Updated on 2025-05-29 GMT+08:00

Updating Data in a Table

Existing data in a database can be updated. You can update one row, all rows, or specified rows of data, or update data in a single column without affecting the data in the other columns.

The following information is required when the UPDATE statement is used to update rows:

  • Name of a table and name of a column to be updated
  • New column value
  • Rows to be updated

SQL does not provide a unique identifier for data rows. Therefore, the WHERE clause is used to locate the target row. If a primary key is defined in a table, the primary key value can be used to accurately specify the row to be updated. Otherwise, the update must depend on the combination of service logic conditions.
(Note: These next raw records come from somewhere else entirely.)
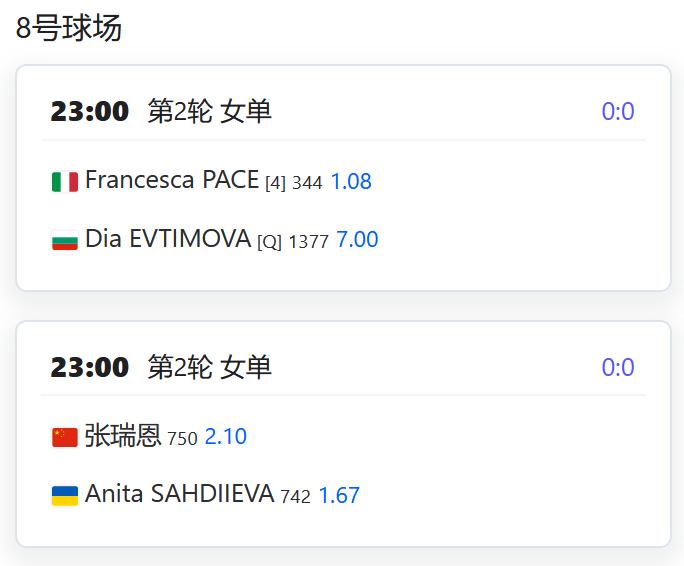
Task: Click the Bulgarian flag beside Dia EVTIMOVA
Action: click(x=65, y=241)
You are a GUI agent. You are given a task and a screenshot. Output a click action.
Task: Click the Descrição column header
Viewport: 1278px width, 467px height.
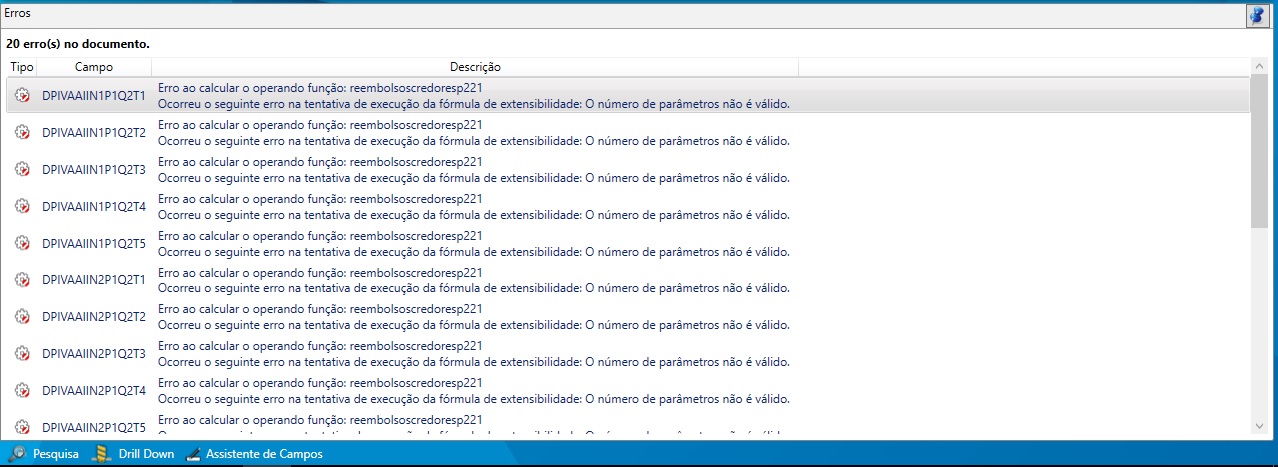coord(475,67)
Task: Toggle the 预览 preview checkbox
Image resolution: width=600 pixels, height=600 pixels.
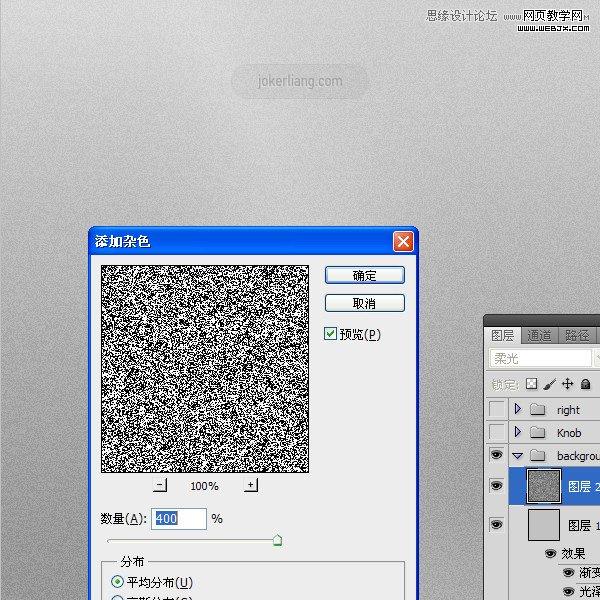Action: click(331, 334)
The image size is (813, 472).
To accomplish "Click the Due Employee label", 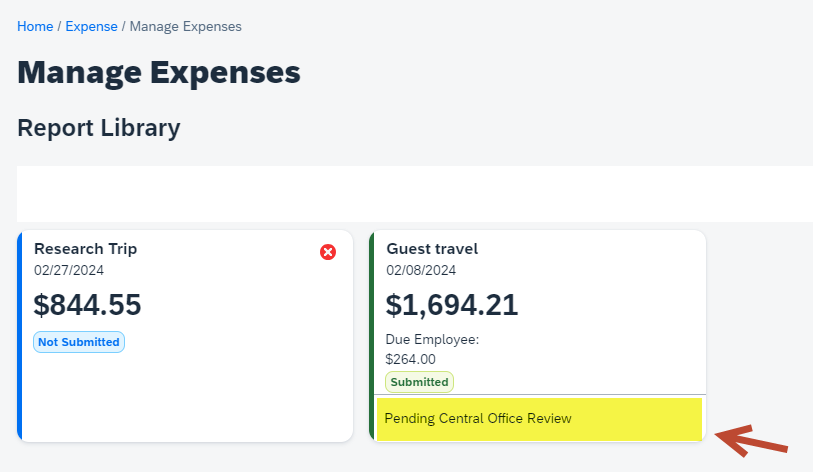I will click(x=432, y=340).
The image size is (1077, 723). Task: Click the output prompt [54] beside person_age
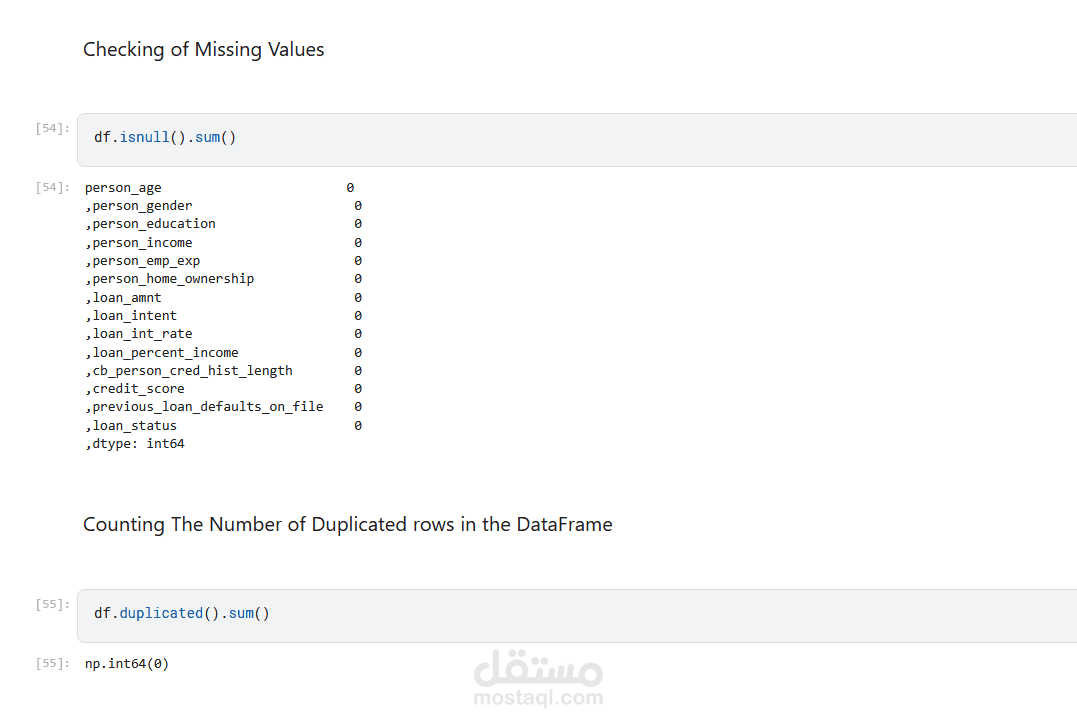click(52, 187)
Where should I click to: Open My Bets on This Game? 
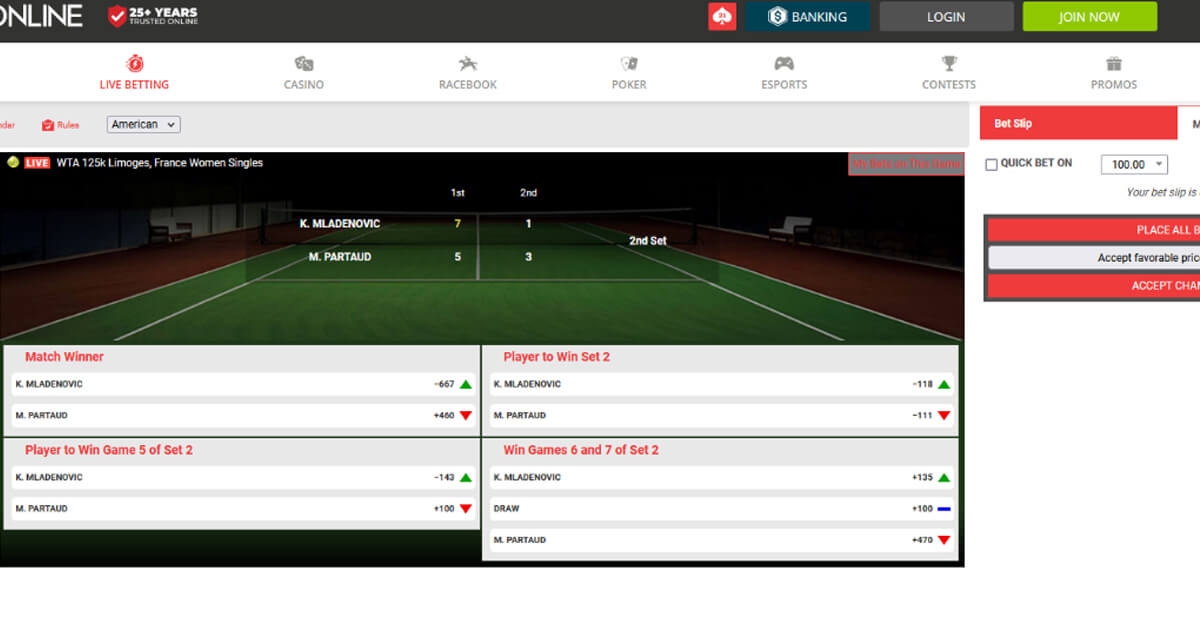(906, 163)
For details about how to create a table and insert data to it, see Creating Tables and Inserting Data to Tables.

The value of c_customer_sk in the table customer_t1 must be changed from 9527 to 9876.

1
gaussdb=# UPDATE customer_t1 SET c_customer_sk = 9876 WHERE c_customer_sk = 9527;

The table name can also be qualified with a schema name. Otherwise, the table is queried from the default schema of the database. SET is followed by the column and the new column value. The new column value can be a constant or an expression.

For example, increase all the values in the c_customer_sk column by 100.

1
gaussdb=# UPDATE customer_t1 SET c_customer_sk = c_customer_sk + 100;

This statement does not contain the WHERE clause, and therefore all rows are updated. If the statement contains the WHERE clause, only the rows matching the clause are updated.

In the SET clause, the equal sign (=) indicates value setting. In the WHERE clause, the equal sign indicates comparison. A WHERE condition does not have to be an equality comparison, but can be another operator.

You can use an UPDATE statement to update multiple columns by specifying multiple values in the SET clause, for example:

1
gaussdb=# UPDATE customer_t1 SET  c_customer_id = 'Admin', c_first_name = 'Local' WHERE c_customer_sk = 4421; 

After data has been updated or deleted in batches, a large number of deletion markers are generated in the data file. During query, data with these deletion markers needs to be scanned as well. In this case, a large amount of data with deletion marks can greatly affect the query performance after batch updates or deletions. If data needs to be updated or deleted in batches frequently, you are advised to periodically run the VACUUM FULL statement to ensure the query performance.

Updating Data in a Table in Batches

When you update a table that contains millions of records in batches, the table will be locked if you directly perform the update operation, which significantly affects the performance of other operations. To avoid this, you can use the following methods to optimize batch update operations:

  • Updating data in batches

    You can split a large-scale update into multiple small batches. Only some data is updated each time to shorten the time for locking a table at a time.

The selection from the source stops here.